There is always something about the stories where the underdog comes out on top, where the least of all becomes the greatest that sends chills of inspiration up the spine.

The story of David and Goliath has long evoked a sense awe at the victory won and the hope of possibility in the soul still in the fight facing his/her own giants. The fact of the matter is that many things in this life which we face day to day can at times seem too much to bear.  Our worries don’t necessarily have to be against the biggest guy around.  Just the struggle of making it one more day, another try at giving it your best shot, can make it really hard for some people.

That’s why this article is not going to focus on the beast Goliath was or how David brought him down with just a stone and slingshot.

Nope. I want us to focus on the confidence that David had in God.

To me, it doesn’t matter if what you face is big or small. Sometimes the hardest stuff is the routine, small stuff that gets on your nerves every single day and makes you want to throw in the towel and quit.

Yes, David did the impossible in the name of the Lord. But, what I have found out in my own life is when we evoke that same confidence in God in every area of our lives, big or small, God tends to step in and work it out for us.  And, you know it was Him because that very area in life that used to be a source of hardship and frustration now becomes a place of peace and productivity.

David, before confronting Goliath, declared, “The LORD delivered me from the paw of the lion and from the paw of the bear, He will deliver me from the hand of this Philistine,” (1 Samuel 17:37, NKJV. emphasis mine).  I want us to focus on “He will” of that statement.  David expressed in those two little words the amount of confidence he had in the God he served.

Confidence in God the key no matter what. Many of times we misplace our confidences in the things and the people we see around us, allowing them to become our focus and control, when God should be at the forefront of the battle with us.  Over and over again we are told in His Word, “It is better to trust in the LORD than to put confidence in man,” (Psalm 118:8, NKJV); yet, man seems to always get more of our attention and we wonder why we falter in the battle and don’t end up standing as victor over the giants and circumstances we face.

We have to rely more on God than anything else in this world. He truly is the only one who can get in there and fight with us and for us and bring us to a victorious end on the other side.

Below are some reminders to trust God and have confidence in Him no matter the size of anything we face. Knowing this will improve our day to day struggles in life and turn them into day to day victories.

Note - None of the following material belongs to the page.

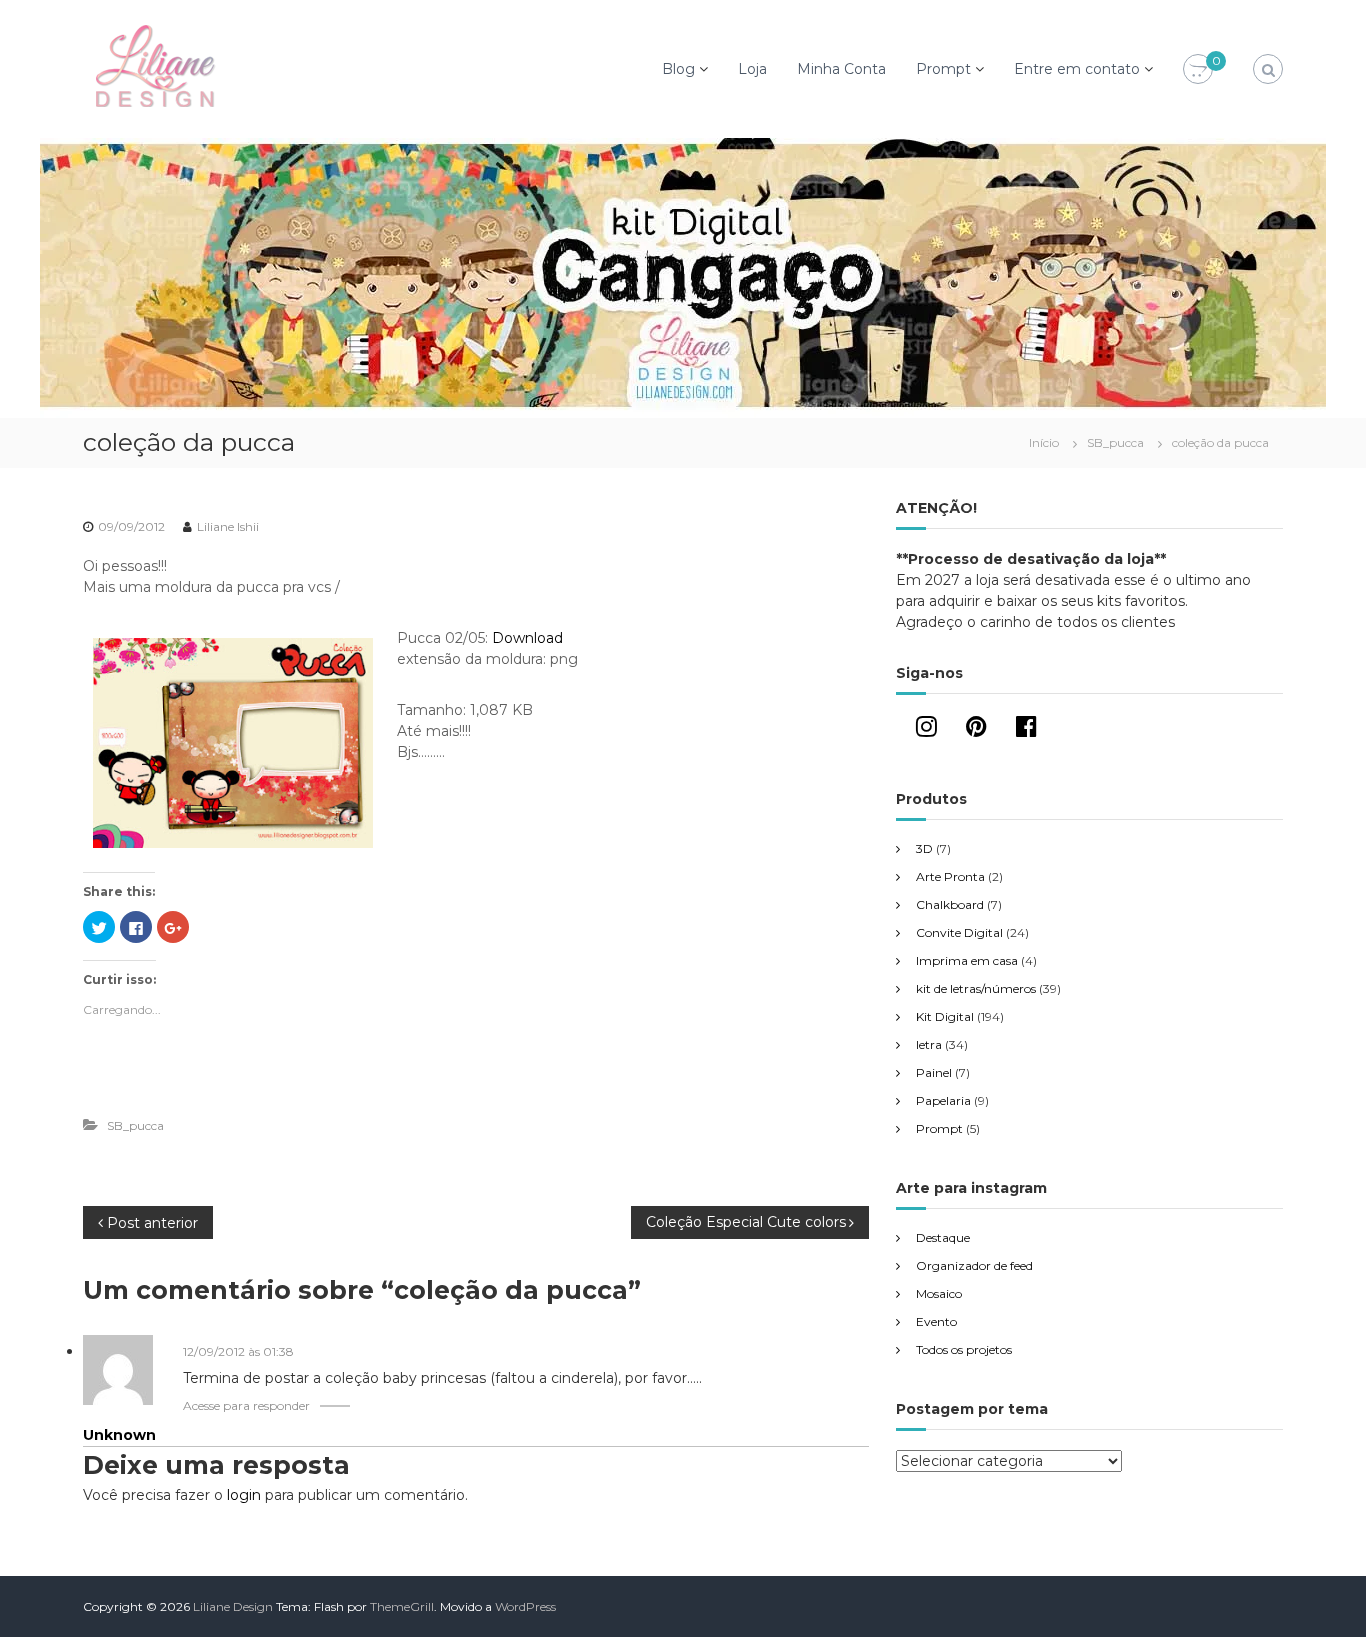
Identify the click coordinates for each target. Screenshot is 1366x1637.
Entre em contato (1077, 69)
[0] (1198, 70)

  • “Trust in the LORD with all thine heart; and lean not unto thine own understanding.” – Proverbs 3:5
  • “Trust ye in the LORD for ever: for in the LORD JEHOVAH is everlasting strength.” – Isaiah 26:4
  • “Trust in the LORD, and do good; so shalt thou dwell in the land, and verily thou shalt be fed.” – Psalm 37:3
  • “Ye shall not need to fight in this battle: set yourselves, stand ye still, and see the salvation of the LORD with you, O Judah and Jerusalem: fear not, nor be dismayed; to morrow go out against them: for the LORD will be with you.” – 2 Chronicles 20:17
  • “Never be afraid to trust in unknown future to a known God.” – Corrie Ten Boom
  • “Faith is a living, daring confidence in God’s grace, so sure and certain that a man could stake his life on it a thousand times.” – Martin Luther
  • “So many of us limit our praying because we are not reckless in our confidence in God. In the eyes of those who do not know God, it is madness to trust Him, but when we pray in the Holy Spirit we begin to realize the resources of God, that He is our perfect heavenly Father, and we are His children.” – Oswald Chambers

“God is my strength!”

This is where our focus lies today. Not in ourselves. Not in our abilities. Not in other people. God is my strength, my source, my healer, my redeemer. Go forth in His power today!